HBR contributor Kim Elsesser addressed the issue of women’s forced choice in an article in which she concludes: “Chalking the pay gap up to women's career choice is like blaming global warming on the polar bears. In reality, it is unconscious bias that is the primary cause of the gender pay gap, not gender-based career choices.”

But there are other choices we all make in the workplace that are made across genders and across the talent lifecycle that have an impact on gender equality. When it comes to choosing a new staff member, promoting the right team member or allocating pay increases - unconscious bias influences our people decisions. While unconscious bias training has been discredited, there are a wealth of positive choices you can make to improve equality.


Choices that improve quality can include:

  • Ensuring balanced shortlists
  • Implementing blind screening and removing names (or other gender identifiers) from resumes when selecting candidates for interviews
  • Removing salaries from CV’s at hire and promotion to stop perpetuating pay gaps
  • Undertaking pay analytics to establish whether you do actually pay women less than men

In fact, by not taking positive actions these to promote a gender equality strategy - you are making more choices. You are choosing to overlook and undervalue key talent. And making choices that could damage your brand’s reputation and impact your bottom line.
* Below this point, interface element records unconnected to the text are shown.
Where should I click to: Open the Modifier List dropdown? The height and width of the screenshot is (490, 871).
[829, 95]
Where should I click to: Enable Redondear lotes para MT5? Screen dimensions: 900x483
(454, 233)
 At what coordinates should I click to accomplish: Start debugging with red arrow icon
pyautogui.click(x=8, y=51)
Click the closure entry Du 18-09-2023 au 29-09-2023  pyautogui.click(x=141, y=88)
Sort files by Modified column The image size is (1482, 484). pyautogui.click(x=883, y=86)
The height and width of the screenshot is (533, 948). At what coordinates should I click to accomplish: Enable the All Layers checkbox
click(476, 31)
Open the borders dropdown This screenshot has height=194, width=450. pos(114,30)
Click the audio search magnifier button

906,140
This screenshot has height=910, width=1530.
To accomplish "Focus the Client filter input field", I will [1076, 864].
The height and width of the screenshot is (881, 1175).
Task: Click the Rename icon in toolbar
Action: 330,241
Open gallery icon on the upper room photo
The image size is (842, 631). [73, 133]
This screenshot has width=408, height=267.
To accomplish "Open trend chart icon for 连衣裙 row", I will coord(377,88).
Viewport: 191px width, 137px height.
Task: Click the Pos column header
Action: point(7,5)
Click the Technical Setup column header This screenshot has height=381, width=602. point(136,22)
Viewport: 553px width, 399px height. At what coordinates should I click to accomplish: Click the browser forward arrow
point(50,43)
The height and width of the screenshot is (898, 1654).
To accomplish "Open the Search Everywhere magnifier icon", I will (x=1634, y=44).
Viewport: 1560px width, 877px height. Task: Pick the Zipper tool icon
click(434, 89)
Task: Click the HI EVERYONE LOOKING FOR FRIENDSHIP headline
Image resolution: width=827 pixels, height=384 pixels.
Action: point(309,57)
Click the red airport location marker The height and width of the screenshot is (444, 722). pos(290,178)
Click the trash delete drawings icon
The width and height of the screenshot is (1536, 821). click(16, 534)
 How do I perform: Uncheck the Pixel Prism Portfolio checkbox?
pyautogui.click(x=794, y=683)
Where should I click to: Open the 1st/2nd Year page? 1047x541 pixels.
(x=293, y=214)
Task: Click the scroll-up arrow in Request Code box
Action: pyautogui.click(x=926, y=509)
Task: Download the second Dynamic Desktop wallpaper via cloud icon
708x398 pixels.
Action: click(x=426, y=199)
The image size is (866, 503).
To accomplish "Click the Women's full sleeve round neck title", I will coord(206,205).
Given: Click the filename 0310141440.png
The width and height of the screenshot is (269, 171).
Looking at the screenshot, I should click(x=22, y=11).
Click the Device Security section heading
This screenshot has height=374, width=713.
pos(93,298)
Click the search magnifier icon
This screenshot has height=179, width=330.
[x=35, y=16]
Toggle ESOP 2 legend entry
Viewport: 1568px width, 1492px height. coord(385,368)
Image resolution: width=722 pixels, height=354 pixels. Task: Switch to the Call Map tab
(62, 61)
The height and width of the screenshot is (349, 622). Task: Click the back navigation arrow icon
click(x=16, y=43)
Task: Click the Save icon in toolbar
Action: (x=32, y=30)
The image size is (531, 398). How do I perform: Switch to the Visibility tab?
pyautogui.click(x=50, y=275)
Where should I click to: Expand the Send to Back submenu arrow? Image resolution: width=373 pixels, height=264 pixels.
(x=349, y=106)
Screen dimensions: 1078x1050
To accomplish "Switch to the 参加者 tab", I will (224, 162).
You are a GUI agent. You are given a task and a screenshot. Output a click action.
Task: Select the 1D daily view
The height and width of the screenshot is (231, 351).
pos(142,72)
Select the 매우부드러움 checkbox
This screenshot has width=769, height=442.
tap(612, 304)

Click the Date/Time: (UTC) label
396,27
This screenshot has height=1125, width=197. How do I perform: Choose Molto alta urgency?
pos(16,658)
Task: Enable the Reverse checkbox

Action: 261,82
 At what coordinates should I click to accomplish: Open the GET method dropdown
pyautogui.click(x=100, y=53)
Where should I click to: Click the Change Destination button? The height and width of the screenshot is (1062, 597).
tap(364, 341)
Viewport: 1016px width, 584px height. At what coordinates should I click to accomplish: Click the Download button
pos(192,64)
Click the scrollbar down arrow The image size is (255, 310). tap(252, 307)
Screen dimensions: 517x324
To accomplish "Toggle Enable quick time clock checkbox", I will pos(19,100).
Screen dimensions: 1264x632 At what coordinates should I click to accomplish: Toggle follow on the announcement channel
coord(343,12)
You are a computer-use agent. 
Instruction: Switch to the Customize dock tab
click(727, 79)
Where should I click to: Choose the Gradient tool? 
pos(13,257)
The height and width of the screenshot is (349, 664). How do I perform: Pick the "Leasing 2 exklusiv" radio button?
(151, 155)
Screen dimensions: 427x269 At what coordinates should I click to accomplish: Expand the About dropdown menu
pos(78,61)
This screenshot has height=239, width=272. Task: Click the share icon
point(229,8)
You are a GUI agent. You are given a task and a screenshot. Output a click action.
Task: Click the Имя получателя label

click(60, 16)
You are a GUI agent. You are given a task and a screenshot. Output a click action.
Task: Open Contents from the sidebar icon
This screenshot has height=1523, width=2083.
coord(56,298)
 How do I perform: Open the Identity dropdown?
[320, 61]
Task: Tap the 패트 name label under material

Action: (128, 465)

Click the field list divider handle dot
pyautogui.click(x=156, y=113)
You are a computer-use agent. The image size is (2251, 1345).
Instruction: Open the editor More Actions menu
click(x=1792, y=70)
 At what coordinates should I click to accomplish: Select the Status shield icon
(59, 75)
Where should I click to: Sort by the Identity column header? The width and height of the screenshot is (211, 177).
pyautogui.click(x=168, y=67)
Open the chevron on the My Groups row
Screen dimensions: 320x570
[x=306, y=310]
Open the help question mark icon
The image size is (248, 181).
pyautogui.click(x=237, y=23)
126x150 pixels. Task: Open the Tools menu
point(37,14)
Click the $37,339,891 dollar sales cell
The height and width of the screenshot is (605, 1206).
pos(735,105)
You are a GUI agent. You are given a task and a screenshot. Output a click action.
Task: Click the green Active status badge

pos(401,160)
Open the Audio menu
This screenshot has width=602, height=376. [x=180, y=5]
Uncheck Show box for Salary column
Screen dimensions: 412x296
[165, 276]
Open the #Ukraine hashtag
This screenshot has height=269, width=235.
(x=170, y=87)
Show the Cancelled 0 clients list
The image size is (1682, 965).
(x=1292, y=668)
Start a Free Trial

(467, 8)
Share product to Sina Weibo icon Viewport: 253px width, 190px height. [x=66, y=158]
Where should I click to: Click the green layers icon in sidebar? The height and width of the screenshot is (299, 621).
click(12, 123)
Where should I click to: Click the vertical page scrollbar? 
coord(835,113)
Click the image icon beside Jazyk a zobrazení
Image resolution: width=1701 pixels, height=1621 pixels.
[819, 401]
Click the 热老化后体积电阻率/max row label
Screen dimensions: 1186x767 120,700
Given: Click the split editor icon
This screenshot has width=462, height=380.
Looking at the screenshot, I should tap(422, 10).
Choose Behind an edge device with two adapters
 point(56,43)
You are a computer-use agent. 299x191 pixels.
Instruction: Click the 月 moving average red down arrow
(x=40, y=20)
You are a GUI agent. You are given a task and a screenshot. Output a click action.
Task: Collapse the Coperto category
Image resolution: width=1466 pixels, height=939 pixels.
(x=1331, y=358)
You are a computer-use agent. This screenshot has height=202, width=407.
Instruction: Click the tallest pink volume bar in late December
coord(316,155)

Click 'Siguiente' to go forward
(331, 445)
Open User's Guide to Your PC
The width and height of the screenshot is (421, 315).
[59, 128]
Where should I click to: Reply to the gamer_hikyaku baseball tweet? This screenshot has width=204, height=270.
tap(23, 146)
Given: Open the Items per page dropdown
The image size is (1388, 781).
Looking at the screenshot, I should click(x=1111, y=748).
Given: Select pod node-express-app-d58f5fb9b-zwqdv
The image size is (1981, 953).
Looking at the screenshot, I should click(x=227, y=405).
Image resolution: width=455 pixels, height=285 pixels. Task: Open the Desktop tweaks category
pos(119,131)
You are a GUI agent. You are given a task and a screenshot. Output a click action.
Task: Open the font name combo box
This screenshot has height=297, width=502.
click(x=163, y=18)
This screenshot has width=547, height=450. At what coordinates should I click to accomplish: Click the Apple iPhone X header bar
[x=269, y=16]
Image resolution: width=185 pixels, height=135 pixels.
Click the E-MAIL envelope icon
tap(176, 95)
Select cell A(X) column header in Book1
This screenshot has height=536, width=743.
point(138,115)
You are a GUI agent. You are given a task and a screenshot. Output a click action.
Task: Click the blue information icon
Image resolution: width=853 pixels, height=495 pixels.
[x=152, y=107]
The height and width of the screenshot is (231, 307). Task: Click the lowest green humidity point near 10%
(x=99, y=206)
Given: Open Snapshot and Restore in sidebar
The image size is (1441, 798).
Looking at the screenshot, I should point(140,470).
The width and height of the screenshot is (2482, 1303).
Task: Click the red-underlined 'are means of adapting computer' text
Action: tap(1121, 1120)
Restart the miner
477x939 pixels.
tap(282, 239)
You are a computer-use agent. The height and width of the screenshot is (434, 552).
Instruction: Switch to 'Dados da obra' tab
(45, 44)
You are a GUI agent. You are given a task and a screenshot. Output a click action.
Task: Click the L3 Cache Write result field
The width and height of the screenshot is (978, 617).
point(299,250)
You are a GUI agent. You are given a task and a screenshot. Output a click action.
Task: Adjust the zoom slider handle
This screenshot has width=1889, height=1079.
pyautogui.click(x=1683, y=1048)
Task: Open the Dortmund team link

So, if we are looking for 'Collective Individualism' on International Women’s Day, consider CURO’s International Women’s Day equal pay challenge to you. If we each made one positive choice this week at work that in its own small way progressed gender equality... Be it a new hire choice, a pay decision, a choice to ask for flexible working, a choice as a business leader to promote a gender equality strategy. Imagine the impact?